= Stationary orbit =

In celestial mechanics, a stationary orbit is an orbit around a planet or moon where the orbiting satellite or spacecraft remains over the same spot on the surface. From the ground, the satellite would appear to be standing still, hovering above the surface in the same spot, day after day.

In practice, this is accomplished by matching the rotation of the surface below, by reaching a particular altitude where the orbital speed almost matches the rotation below, in an equatorial orbit. As the speed decreases slowly, then an additional boost would be needed to increase the speed back to a matching speed, or a retro-rocket could be fired to slow the speed when too fast.

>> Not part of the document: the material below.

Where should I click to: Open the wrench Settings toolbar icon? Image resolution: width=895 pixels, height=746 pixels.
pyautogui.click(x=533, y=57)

The stationary-orbit region of space is known as the Clarke Belt, named after British science fiction writer Arthur C. Clarke, who published the idea in Wireless World magazine in 1945. A stationary orbit is sometimes referred to as a "fixed orbit".

==Stationary Earth orbit==

An example of geostationary orbit, where the satellite (green) always stays above the same spot (brown).

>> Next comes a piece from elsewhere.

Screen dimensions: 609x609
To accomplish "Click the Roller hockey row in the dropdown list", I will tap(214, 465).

Around the Earth, stationary satellites orbit at altitudes of approximately 22,300 mi. Writing in 1945, the science-fiction author Arthur C. Clarke imagined communications satellites as travelling in stationary orbits, where those satellites would travel around the Earth at the same speed the globe is spinning, making them hover stationary over one spot on the Earth's surface.

A satellite being propelled into place, into a stationary orbit, is first fired to a special equatorial orbit called a "geostationary transfer orbit" (GTO). Within this oval-shaped (elliptical) orbit, the satellite will alternately swing out to 22,300 mi high and then back down to an altitude of only 100 mi above the Earth (223 times closer). Then, at a planned time and place, an attached "kick motor" will push the satellite out to maintain an even, circular orbit at the 22,300-mile altitude.

==Stationary Mars orbit==

An areostationary orbit or areosynchronous equatorial orbit (abbreviated AEO) is a circular areo­synchronous orbit in the Martian equatorial plane about 20428 km from the centre of mass of Mars, any point on which revolves about Mars in the same direction and with the same period as the Martian surface. Areo­stationary orbit is a concept similar to Earth's geo­stationary orbit. The prefix areo- derives from Ares, the ancient Greek god of war and counterpart to the Roman god Mars, with whom the planet was identified. The modern Greek word for Mars is Άρης (Áris).